• **Your goal**: Collect each line of the records containing the string "will".

• **The input**:
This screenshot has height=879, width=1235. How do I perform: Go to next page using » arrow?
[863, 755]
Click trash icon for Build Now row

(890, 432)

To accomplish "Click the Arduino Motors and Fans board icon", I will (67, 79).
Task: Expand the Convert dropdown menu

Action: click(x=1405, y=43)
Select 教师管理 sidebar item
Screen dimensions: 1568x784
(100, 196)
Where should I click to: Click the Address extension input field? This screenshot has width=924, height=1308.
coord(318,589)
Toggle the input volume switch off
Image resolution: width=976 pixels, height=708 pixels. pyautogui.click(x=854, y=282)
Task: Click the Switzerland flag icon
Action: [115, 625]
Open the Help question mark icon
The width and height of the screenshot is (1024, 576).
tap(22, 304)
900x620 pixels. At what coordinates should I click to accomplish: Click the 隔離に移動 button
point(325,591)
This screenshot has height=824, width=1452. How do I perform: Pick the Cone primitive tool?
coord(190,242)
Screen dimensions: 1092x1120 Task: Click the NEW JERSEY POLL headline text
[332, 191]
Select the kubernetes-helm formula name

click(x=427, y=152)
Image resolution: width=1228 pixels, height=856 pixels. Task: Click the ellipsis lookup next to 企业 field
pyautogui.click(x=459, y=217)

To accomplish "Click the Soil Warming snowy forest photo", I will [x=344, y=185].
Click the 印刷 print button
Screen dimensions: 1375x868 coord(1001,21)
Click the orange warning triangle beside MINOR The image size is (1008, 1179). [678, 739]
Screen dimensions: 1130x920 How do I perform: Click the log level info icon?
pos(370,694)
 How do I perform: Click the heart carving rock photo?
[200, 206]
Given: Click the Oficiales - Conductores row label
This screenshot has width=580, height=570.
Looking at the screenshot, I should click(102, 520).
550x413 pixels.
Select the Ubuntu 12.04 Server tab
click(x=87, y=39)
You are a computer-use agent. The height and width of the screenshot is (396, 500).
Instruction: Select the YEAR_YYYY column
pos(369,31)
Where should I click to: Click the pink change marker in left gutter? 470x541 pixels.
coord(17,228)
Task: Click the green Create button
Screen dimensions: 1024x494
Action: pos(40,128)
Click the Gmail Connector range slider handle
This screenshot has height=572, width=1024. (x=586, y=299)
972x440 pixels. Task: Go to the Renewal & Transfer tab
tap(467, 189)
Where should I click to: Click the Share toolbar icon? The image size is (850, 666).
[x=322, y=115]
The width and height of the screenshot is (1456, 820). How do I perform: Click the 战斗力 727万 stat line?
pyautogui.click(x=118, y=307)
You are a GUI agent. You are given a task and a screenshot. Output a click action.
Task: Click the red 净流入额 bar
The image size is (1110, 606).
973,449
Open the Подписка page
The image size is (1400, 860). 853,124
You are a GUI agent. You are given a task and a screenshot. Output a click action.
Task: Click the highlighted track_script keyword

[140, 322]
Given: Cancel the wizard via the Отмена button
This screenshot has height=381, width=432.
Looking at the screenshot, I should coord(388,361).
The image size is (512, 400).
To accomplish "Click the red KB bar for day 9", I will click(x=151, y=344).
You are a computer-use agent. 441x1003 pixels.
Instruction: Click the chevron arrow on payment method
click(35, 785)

• **Answer section**:
To accomplish "Click the Arduino Motors and Fans board icon", I will (67, 79).
To accomplish "Click the Soil Warming snowy forest photo", I will [x=344, y=185].
To accomplish "Click the red KB bar for day 9", I will click(x=151, y=344).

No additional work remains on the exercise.